→ **WHAT YOU NEED TO DO**
From the entries that follow, reproduce exactly and only the lines from the line with "Screen dimensions: 650x487" to the line with "This screenshot has width=1512, height=789.", endpoints included.

→ **Stored data entries**
+++++
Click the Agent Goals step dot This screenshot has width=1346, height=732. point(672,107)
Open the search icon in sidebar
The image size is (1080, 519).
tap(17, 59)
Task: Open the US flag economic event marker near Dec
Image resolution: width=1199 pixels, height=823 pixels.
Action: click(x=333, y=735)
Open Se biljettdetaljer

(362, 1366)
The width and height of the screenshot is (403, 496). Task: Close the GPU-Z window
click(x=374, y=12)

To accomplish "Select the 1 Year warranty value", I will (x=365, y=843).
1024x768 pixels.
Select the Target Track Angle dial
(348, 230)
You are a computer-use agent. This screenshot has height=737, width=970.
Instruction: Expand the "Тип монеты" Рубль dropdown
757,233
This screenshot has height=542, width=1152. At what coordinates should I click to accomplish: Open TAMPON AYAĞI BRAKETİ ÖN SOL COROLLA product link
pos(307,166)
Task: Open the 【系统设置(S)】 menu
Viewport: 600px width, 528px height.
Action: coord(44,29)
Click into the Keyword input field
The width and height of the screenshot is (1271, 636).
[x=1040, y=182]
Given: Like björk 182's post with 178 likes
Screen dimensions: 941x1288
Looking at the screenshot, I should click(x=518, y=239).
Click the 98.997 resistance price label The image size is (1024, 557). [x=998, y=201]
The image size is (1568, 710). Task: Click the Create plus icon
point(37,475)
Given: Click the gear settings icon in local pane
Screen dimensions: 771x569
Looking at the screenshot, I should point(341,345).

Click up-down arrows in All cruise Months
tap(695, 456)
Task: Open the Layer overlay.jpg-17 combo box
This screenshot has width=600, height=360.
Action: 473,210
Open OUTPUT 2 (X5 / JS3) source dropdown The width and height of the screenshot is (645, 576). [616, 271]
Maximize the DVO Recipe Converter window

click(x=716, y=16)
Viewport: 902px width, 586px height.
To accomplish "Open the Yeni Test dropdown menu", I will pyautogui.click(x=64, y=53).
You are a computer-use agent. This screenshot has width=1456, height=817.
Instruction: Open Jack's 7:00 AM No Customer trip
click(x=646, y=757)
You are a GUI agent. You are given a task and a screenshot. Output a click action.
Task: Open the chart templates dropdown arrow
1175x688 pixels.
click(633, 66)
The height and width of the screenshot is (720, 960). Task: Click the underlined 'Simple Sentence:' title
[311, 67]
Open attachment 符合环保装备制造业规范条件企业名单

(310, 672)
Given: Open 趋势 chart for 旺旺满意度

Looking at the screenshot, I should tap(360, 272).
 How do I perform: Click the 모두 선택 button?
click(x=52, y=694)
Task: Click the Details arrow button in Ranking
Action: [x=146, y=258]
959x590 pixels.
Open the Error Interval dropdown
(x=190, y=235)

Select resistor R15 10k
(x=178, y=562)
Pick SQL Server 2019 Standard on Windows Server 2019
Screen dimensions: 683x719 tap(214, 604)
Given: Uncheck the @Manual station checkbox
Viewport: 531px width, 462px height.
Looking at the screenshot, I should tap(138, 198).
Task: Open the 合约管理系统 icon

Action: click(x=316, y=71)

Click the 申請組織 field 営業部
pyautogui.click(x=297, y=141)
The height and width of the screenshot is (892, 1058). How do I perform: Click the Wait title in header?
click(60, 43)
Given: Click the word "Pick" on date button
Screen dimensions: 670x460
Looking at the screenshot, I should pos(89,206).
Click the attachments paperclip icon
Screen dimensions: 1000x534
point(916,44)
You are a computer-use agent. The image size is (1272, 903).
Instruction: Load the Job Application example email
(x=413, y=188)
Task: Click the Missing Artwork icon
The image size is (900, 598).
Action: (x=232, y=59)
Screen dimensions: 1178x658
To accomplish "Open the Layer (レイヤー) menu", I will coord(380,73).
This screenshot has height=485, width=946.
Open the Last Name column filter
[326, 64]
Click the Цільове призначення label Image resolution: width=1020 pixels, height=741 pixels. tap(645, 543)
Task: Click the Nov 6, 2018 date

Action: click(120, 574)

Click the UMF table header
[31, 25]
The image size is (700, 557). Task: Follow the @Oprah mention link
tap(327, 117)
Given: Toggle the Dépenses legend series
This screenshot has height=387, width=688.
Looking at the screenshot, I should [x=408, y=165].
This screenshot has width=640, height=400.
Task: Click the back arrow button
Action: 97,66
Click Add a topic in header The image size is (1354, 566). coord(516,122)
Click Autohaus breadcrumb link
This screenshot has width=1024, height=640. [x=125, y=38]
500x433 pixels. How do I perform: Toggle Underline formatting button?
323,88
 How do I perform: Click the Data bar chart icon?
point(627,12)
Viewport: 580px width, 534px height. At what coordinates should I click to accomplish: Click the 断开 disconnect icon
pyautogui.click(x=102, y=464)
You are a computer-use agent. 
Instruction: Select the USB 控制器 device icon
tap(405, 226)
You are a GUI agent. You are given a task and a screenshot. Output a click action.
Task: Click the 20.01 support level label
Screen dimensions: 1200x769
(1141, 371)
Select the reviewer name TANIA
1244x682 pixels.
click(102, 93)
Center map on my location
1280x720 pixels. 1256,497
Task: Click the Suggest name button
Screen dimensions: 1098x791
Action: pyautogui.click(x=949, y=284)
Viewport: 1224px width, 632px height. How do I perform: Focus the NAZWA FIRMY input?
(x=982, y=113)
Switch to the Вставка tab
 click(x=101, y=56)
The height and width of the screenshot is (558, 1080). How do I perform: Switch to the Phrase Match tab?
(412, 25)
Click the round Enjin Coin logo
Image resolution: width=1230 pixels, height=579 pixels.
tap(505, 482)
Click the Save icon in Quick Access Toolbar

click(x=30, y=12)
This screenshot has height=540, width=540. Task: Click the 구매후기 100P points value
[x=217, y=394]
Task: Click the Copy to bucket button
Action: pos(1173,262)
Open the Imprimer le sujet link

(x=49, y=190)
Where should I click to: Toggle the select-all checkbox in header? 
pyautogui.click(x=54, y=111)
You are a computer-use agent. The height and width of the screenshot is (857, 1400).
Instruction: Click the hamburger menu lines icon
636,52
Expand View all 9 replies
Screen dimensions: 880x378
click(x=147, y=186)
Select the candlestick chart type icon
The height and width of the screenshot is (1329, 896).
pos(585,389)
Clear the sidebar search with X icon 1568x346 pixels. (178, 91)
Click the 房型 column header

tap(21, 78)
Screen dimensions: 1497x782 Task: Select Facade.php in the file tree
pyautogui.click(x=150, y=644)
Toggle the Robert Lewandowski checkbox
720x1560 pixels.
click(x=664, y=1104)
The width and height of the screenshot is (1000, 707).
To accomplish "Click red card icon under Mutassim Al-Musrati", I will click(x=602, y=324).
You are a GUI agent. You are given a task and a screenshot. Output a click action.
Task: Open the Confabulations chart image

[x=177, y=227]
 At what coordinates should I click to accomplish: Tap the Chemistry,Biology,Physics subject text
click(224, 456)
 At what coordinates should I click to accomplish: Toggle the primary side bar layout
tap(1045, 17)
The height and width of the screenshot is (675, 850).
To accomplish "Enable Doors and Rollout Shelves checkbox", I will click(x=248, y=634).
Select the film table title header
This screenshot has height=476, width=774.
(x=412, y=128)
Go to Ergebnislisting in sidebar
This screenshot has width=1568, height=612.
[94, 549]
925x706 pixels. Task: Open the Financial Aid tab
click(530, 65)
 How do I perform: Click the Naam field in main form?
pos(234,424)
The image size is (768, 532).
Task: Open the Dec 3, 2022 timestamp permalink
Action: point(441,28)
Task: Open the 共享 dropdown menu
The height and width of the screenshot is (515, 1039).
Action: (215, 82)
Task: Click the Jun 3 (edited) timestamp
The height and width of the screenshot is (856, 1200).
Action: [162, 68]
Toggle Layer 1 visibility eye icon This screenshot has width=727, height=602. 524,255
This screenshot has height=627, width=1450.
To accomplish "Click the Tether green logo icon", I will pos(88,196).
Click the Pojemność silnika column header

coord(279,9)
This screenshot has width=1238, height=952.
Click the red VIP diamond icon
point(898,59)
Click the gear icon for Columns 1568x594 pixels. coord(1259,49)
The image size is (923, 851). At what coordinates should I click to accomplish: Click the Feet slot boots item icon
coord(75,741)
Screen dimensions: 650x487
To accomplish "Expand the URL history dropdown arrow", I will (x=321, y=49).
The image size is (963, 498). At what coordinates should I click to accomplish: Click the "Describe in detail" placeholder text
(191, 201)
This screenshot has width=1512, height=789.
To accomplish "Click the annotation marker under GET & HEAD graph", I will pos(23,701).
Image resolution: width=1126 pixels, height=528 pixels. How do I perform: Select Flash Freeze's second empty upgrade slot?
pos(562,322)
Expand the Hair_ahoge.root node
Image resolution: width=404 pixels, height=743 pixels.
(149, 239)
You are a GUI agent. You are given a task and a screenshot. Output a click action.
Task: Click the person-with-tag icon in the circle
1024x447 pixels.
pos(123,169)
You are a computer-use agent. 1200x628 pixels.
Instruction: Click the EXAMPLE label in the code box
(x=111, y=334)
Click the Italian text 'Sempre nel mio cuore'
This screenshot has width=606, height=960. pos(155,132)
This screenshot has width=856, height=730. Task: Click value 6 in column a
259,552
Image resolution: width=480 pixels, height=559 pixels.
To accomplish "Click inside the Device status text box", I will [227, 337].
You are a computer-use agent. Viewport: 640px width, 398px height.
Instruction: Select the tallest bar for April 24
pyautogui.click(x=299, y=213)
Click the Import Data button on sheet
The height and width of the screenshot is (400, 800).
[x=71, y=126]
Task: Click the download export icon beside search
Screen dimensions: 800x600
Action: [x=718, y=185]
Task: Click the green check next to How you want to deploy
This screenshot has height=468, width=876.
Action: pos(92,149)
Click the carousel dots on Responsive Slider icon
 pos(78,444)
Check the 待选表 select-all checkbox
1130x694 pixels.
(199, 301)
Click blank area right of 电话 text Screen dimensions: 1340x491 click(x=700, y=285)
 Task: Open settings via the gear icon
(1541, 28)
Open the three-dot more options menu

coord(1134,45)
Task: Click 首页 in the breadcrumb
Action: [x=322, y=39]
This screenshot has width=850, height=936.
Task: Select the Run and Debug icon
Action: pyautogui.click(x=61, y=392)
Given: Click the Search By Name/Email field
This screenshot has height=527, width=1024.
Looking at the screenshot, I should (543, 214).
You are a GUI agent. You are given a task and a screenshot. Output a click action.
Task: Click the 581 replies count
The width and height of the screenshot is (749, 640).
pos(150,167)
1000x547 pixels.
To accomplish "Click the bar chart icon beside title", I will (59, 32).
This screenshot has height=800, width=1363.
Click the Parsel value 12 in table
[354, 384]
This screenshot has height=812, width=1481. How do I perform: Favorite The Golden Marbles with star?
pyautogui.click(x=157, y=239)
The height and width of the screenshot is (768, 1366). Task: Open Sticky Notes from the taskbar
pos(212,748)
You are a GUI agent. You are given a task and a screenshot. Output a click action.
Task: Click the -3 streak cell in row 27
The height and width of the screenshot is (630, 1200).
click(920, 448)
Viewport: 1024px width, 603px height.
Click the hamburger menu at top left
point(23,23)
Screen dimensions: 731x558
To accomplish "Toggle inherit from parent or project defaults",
+++++
→ **RESPONSE AREA**
Screen dimensions: 650x487
To accomplish "Expand the URL history dropdown arrow", I will (x=321, y=49).
The image size is (963, 498). At what coordinates should I click to accomplish: Click the "Describe in detail" placeholder text
(191, 201)
This screenshot has width=1512, height=789.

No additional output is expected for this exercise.